Britain’s health service should now explain to people how to get a vaccine that seems less effective than other available shots, but can quickly end the epidemic.
In terms of authenticity Britain and Brazil relied on data from late-stage clinical trials. India’s drug regulator will also soon decide whether to authorize a vaccine being developed by a local vaccine manufacturer, Serum Institute.
Further decisions are closed in the United States, where the Food and Drug Administration is awaiting data from separate clinical trials. The study was halted in September and delayed by about seven weeks – much longer than in other countries – as regulators examined whether participants’ illness in Britain was related to the vaccine. U.S. regulators eventually allowed the hearing to proceed.
AstraZeneca has set more ambitious production targets than other vaccine manufacturers, saying it expects to be able to make three billion doses next year. At two doses per person, that would be enough to inoculate one in five people worldwide. The company promises to make it permanently available at least until July 2021 and in the poorest countries of the world.

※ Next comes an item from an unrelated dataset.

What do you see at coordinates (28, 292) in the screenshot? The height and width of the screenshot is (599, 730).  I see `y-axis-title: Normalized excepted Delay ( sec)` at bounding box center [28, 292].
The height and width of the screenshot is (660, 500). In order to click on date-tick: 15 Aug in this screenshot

But the company has also been seized by a communications error that has damaged its relationship with U.S. regulators and cast doubt on whether the vaccine will survive intense public and scientific scrutiny. These errors have pushed back the vaccine timeline in the United States, where FDA chief executives were stunned to learn not from AstraZeneca, but from the news media to pause in its clinical trials in September.
The shock has not dampened enthusiasm for the country’s leading homeopathic cough vaccine in Britain, which analysts say could be justified if Prime Minister Boris Johnson’s caretaker term is quickly extended.

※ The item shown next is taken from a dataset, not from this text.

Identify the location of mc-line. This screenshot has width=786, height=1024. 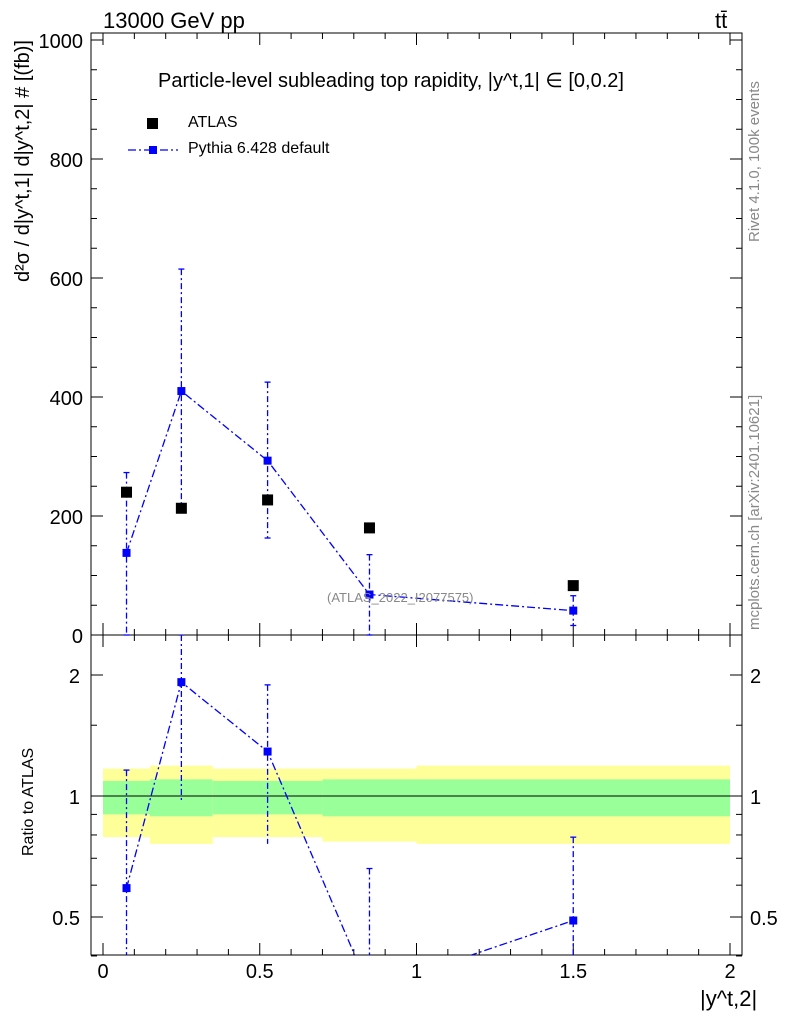
(350, 500).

After ordering 100 million doses, with 40 million of them expected to be available by March, Britain has made AstraZeneca the lynching pin of its vaccination strategy. Since authorizing the Pfizer vaccine on December 2, Britain has used it to vaccinate hundreds of thousands of people. But as the country struggles to administer it outside of hospital and doctor’s office fees, some of its high-priority recipients, such as nursing home residents, are still vulnerable.
“We think we’ve found the winning formula and how to get efficacy, which, after two doses, is there with everyone else,” Pascal Soriot, AstraZeneca’s chief executive, told the Times of London in an interview published on Saturday. The company has not disclosed any evidence that it has a higher efficiency rate than Pfizer or Moderna. “I can’t tell you more because we’ll publish at some point,” Mr Soriot told the Times.
Oxford scientists have published interim findings of vaccine clinical trials in The Lancet this month. Subsequent final results from those tests are not expected to differ significantly from the interim data, as is typical in clinical research.
AstraZeneca’s U.S. The trial had more than 27,000 participants last week, short of its target of 30,000. The results of this trial could be and if positive, an emergency is allowed in the United States in February or March, said Monsef Sloui, head of Operation Spearm Speed, in an attempt to track American federal coronavirus vaccines faster, at a news conference. Last week.